Version 0.58.0 (20 September 2023)
Table of Contents
This is a major Numba release. Numba now uses towncrier to create the release notes, so please find a summary of all noteworthy items below.
Highlights
Added towncrier
This PR adds towncrier as a GitHub workflow for checking release notes.
From this PR onwards every PR made in Numba will require a appropriate
release note associated with it. The reviewer may decide to skip adding
release notes in smaller PRs with minimal impact by addition of a
skip_release_notes
label to the PR.
(PR-#8792)
The minimum supported NumPy version is 1.22.
Following NEP-0029, the minimum supported NumPy version is now 1.22.
(PR-#9093)
Add support for NumPy 1.25
Extend Numba to support new and changed features released in NumPy 1.25.
(PR-#9011)
Remove NVVM 3.4 and CTK 11.0 / 11.1 support
Support for CUDA toolkits < 11.2 is removed.
(PR-#9040)
Removal of Windows 32-bit Support
This release onwards, Numba has discontinued support for Windows 32-bit operating systems.
(PR-#9083)
The minimum llvmlite version is now 0.41.0.
The minimum required version of llvmlite is now version 0.41.0.
(PR-#8916)
Added RVSDG-frontend
This PR is a preliminary work on adding a RVSDG-frontend for processing bytecode.
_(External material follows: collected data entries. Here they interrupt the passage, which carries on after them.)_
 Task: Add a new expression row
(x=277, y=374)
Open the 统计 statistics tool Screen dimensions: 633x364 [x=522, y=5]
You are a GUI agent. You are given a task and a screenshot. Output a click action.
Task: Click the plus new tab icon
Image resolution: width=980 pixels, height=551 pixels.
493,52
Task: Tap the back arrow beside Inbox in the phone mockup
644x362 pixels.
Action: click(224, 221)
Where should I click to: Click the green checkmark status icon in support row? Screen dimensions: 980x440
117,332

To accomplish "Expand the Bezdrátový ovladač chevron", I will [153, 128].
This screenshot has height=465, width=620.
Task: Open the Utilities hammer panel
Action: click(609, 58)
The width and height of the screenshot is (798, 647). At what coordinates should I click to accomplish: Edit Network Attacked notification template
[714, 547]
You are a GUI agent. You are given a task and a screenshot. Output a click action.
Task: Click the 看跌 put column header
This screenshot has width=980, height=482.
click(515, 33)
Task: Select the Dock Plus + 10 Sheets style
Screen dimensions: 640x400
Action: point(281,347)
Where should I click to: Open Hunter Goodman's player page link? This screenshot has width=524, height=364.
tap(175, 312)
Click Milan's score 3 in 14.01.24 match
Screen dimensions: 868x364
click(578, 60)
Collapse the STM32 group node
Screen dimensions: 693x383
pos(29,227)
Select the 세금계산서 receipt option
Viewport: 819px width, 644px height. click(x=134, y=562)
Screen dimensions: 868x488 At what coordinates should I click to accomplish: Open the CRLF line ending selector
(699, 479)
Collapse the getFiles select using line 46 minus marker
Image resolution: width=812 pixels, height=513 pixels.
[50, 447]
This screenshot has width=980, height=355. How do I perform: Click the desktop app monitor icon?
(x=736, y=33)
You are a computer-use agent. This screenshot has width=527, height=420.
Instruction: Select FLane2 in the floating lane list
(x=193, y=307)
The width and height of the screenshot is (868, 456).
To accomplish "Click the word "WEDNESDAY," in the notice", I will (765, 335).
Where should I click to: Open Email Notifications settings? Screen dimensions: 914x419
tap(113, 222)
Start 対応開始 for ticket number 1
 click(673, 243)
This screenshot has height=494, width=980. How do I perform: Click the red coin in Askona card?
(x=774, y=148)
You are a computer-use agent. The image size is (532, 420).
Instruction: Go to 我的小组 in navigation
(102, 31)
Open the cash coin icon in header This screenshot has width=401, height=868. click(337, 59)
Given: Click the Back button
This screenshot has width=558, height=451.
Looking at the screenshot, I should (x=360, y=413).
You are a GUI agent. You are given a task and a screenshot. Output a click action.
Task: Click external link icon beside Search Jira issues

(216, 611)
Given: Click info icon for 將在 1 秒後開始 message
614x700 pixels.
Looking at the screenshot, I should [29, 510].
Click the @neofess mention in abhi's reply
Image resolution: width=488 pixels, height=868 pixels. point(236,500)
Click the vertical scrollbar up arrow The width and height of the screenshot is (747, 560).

RVSDG (Regionalized Value-State Dependence Graph) allows us to have a dataflow-centric view instead of a traditional SSA-CFG view. This allows us to simplify the compiler in the future.
(PR-#9012)
New Features
numba.experimental.jitclass
gains support for __*matmul__
methods.
numba.experimental.jitclass
now has support for the following methods:
__matmul__
__imatmul__
__rmatmul__
(PR-#8892)
numba.experimental.jitclass
gains support for reflected -dunder- methods.
numba.experimental.jitclass
now has support for the following methods:
__radd__
__rand_
__rfloordiv__
__rlshift__
__ror_
__rmod_
__rmul_
__rpow_
__rrshift_
__rsub_
__rtruediv_
__rxor_
(PR-#8906)
Add support for value max
to NUMBA_OPT
.
The optimisation level that Numba applies when compiling can be set through the
environment variable NUMBA_OPT
. This has historically been a value between
0 and 3 (inclusive). Support for the value max
has now been added, this is a
Numba-specific optimisation level which indicates that the user would like Numba
to try running the most optimisation possible, potentially trading a longer
compilation time for better run-time performance. In practice, use of the max
level of optimisation may or may not benefit the run-time or compile-time
performance of user code, but it has been added to present an easy to access
option for users to try if they so wish.
(PR-#9094)
Improvements
NumPy Support
All modes are supported in numpy.correlate
and numpy.convolve
.
All values for the mode
argument to numpy.correlate
and
numpy.convolve
are now supported.
(PR-#7543)
@vectorize
accommodates arguments implementing __array_ufunc__
.
Universal functions (ufunc
s) created with numba.vectorize
will now
respect arguments implementing __array_ufunc__
(NEP-13) to allow pre- and
post-processing of arguments and return values when the ufunc is called from the
interpreter.
(PR-#8995)
Added support for np.geomspace
function.
This PR improves on #4074 by
adding support for np.geomspace
. The current implementation only supports
scalar start
and stop
parameters.
(PR-#9068)
Added support for np.vsplit
, np.hsplit
, np.dsplit
.
This PR improves on #4074 by adding support for np.vsplit
, np.hsplit
, and np.dsplit
.
(PR-#9082)
Added support for functions np.polynomial.polyutils.trimseq
, as well as functions polyadd
, polysub
, polymul
from np.polynomial.polynomial
.
Support is added for np.polynomial.polyutils.trimseq
, np.polynomial.polynomial.polyadd
, np.polynomial.polynomial.polysub
, np.polynomial.polynomial.polymul
.
(PR-#9087)
CUDA Changes
Bitwise operation ufunc
support for the CUDA target.
Support is added for some ufunc
s associated with bitwise operation on the
CUDA target. Namely:
numpy.bitwise_and
numpy.bitwise_or
numpy.bitwise_not
numpy.bitwise_xor
numpy.invert
numpy.left_shift
numpy.right_shift
(PR-#8974)
Add support for the latest CUDA driver codes.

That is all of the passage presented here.